Herbs are that wonderful thing that can transform a dish from dull to extraordinary with just a few leaves. Herbs are the best flavoring agents that are used in different dishes. A little amount of herbs can change the taste of food and make your taste buds feels great. Herbs can be used as fresh and dried also. Herbs can be used as a garnish for many dishes.
Here are the some of the list of herbs that are used in the kitchen.
Mint is one of the most famous herbs used in cooking. It’s fresh, it can have some kick, sometimes it’s even a bit peppery or lemony but it leaves a cool after-taste. There are many subspecies of mint, but the most common version has tough stems and bright green, oval and pointy, slightly dented leaves. It can be a very powerful herb and must be used with caution. What pairs with mint? Lamb, couscous, tabbouleh, zucchini, feta cheese, garden peas, yoghurt.
Coriander, also known as cilantro, is a very fragrant herb. So that some people even have issues with it, considering it a bit soapy and off-putting. I personally love its citrussy accents which remind me of lemongrass. Coriander leaves look like dented clover leaves. They are fragile and they perish rapidly. Coriander stems are edible and more suitable than their leaves for slow cooking purposes. Use it with confidence on: chicken, curries, avocados, corn, onions, or even chilis.
Basil is perhaps the most easily recognized herb in cooking. It’s delicate and fragrant. It has beautiful and smooth pointy leaves, with a shape that recalls a water drop. Although it’s definitely an iconic flavor of Italy, which has a more “anise” flavor to it. Basil goes perfectly with: chicken, tomatoes, strawberries, shrimps, mozzarella, pasta, and even beef.

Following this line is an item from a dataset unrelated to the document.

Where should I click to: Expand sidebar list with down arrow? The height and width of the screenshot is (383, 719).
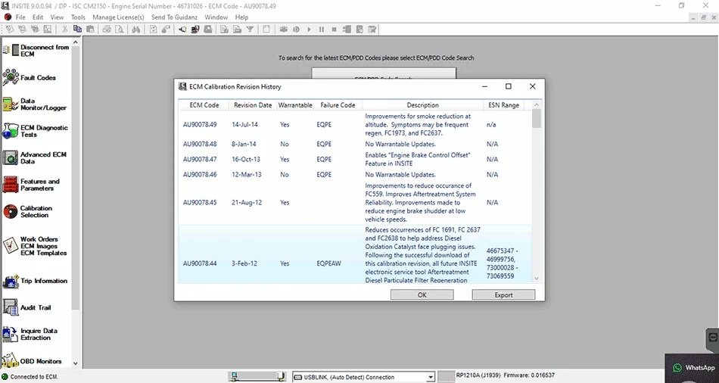pos(76,363)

Parsley might very well be the most widely common herb for cooking. It’s not surprising to consider how easy it is to use it. It’s quite mild, it doesn’t overpower easily a dish, not as much as mint for example. To identify parsley on a market, look either for curly parsley which has a distinctive frilly appearance, or for flat-leaf parsley which looks like coriander but with longer, thicker and pointier leaves. It’s really versatile and it’s featured in many dishes all around the globe. Pair it with : garlic, (think of garlic bread) lemon, mussels and fish, blue cheese, lentil, or even ham.

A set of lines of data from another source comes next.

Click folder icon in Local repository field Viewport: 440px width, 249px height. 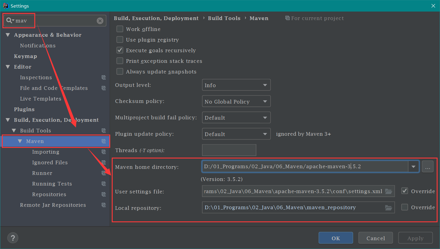388,208
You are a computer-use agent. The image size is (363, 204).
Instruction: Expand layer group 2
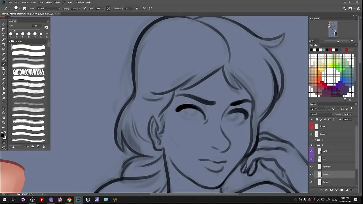tap(315, 140)
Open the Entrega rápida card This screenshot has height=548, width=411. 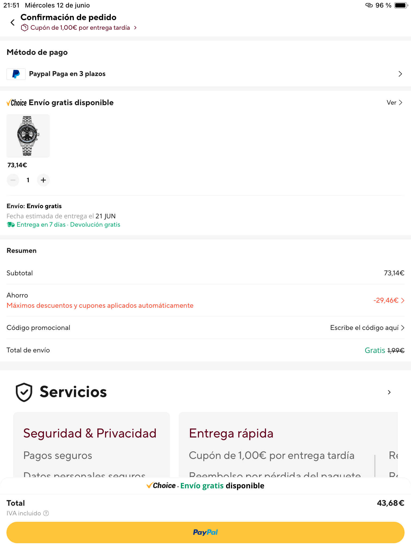pyautogui.click(x=276, y=444)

Chive is an herb with some proper attitude. As soon as you bite into it delivers a very distinctive garlicky flavor. It’s very easy to identify with its smooth, long, straight, and tubular pointy stems. Being the smallest species of the onion genus, its flavor is hot and garlicky but at the same time is very fresh and not as overpowering as raw garlic or onion. Its flowers are perfectly edible. Chive goes very well with: eggs, fresh cheese, butter, salmon, blinis, cream, and potatoes.
Dill has an incredibly delicate flavor and a fresh and clean aroma. Its leaves are very light and soft and it’s a very popular herb. Dill is a perfect match with cured fish like salmon, green soups, cucumbers, cream, beetroot, and of course pickles.
Thyme should belong in every kitchen. It’s incredible how its tiny leaves smell so good: lemony, earthy, and pungent at the same time. Thyme leaves are distributed into sprigs, which are long woody stems. It’s best to remove the leaves from the stem when cooking. It goes particularly well with eggplants, grill bbq meats, chicken, mushrooms, and roasted vegetables like bell peppers, tomatoes, zucchini.
Like Bay leaves, oregano is more flavourful when used in its dry form, otherwise it’s pungent and also a slightly bitter. Its leaves look like mini mint ones but the sprigs are not dissimilar to thyme. It works great with lamb, tomatoes, olive oil, kebabs, and pizza.
Sage is often an underestimated herb in the kitchen. It might be very pungent, minty, and musky. To spot it look for softly hairy and pale green leaves. It’s wonderful when fried with a light batter and goes heavenly with bacon, sausages and pork in general, rabbit, butter, gnocchi, and fresh stuffed pasta.
10. Bay Leaf
Bay is technically a tree but its leaves are treated along the same lines as the other culinary herbs. Its leaves release the best flavor when dried. Bay leaves are a great start for any stock or broth or any slow-cooked dish but you should always remember to remove them before serving the dish or the soup since they don’t get any softer during cooking time and might result a bit stodgy. Its flavor are much more good in lamb, beef, curries, soups.